Quando estive na Colômbia em 2008 acabava de estourar o escândalo da pirâmide DMG, iniciais do nome de David Múrcia Gusmán, um ex-vendedor ambulante, que conseguiu colocar um país em “estado de emergência social” pela quantidade de incautos que colocaram todas suas economias para alimentar a pirâmide DMG na esperança de deixarem de trabalhar para sempre. A pergunta que se faz é: Como algumas pessoas, mesmo com certa razoabilidade intelectual caem nesse golpe? Para responder é necessário dizer como funciona o esquema de pirâmide. Vamos supor que você tenha uma laranja e deseje ter retorno de três laranjas em pouco tempo. Então, cria uma carteira e consegue convencer três pessoas a investirem nela prometendo retorno de três laranjas, desde que consigam cada um mais três novos investidores. O sujeito que inicia a carteira toma para si todas as laranjas dos investidores, porque que sabe que se cada um trouxer mais três “investidores” e os demais mais três o resultado parcial da carteira será de 27 laranjas. Parece um bom negócio enquanto os novos entrantes na base da pirâmide busquem mais e mais clientes para a carteira até que cada vez menos sejam captados provocando, enfim, a falência do modelo. Quando a pirâmide deixa de crescer e aqueles que investirem busquem retirar as laranjas que depositaram vão perceber que elas não mais existem, pois foram todas chupadas e nem o bagaço restou. Na verdade alguns poucos ganham muito, mais precisamente aqueles que controlam a carteira. As vezes uma pirâmide demora a desmoronar porque aqueles que colocam o seu dinheiro acompanham um crescimento de valor investido ilusório e acreditando que podem ganhar ainda mais não sacam a totalidade do investido, mas apenas uma parte. A lógica é quanto mais antiga seja a criação e o tempo do dinheiro retido em pirâmides maiores serão os riscos de perder tudo.

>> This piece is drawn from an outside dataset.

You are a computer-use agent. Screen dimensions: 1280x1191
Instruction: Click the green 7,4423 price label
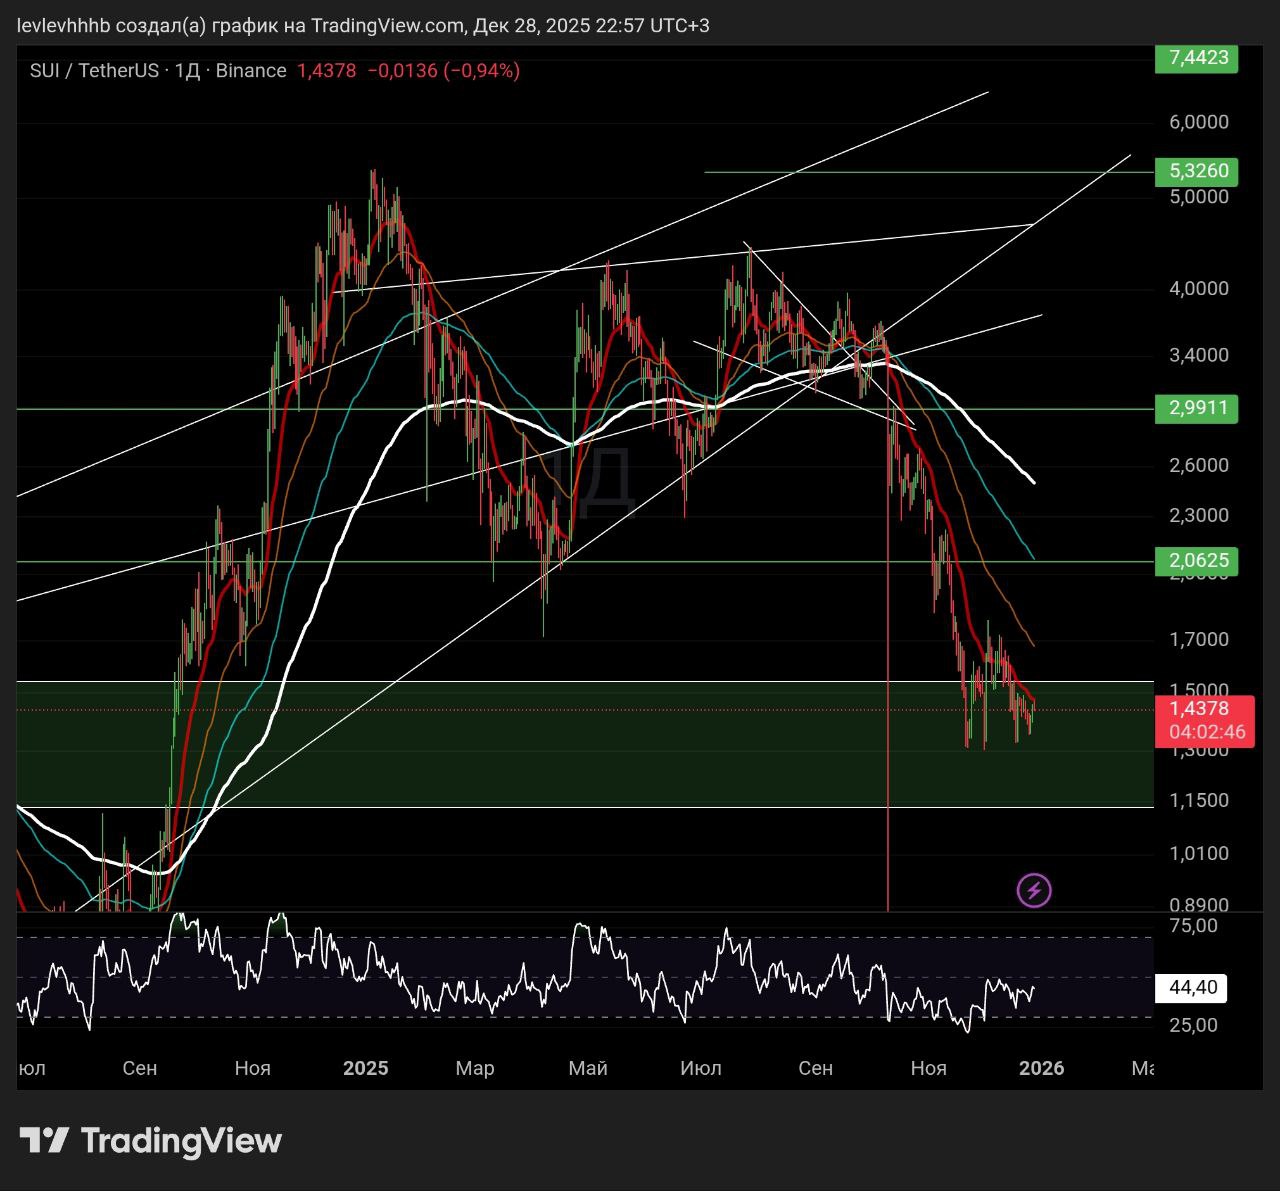1197,58
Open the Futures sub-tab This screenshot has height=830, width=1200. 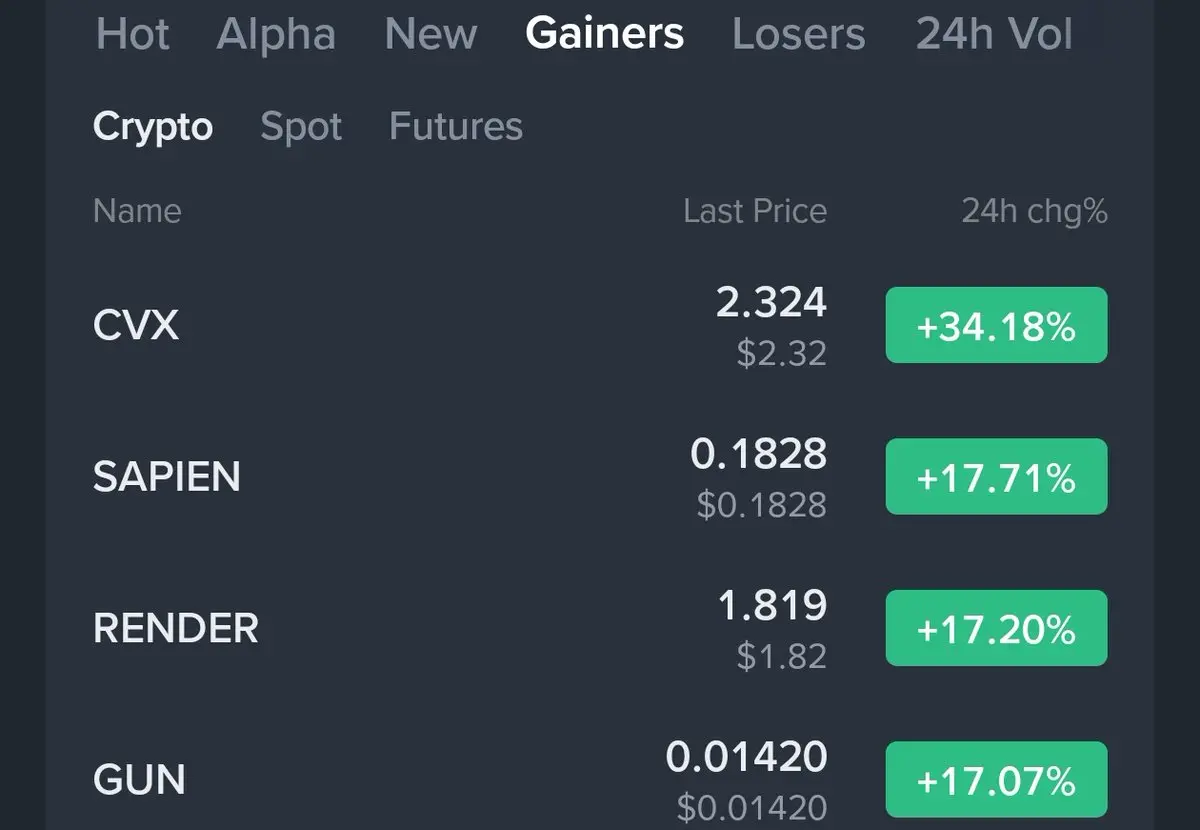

Esses golpes com pirâmides são alimentados pela ganância e são cíclicos, pois veem de tempo em tempos, fazem estragos e retornam com uma nova roupagem. Agora usando a ideia de criptomoeda e associada ao termo de “multinível” que vem de um outro tipo de pirâmide que foi apelidada de “marketing multinível”. A ideia é a mesma, talvez os estelionatários sejam os mesmos, somente os incautos que não o são.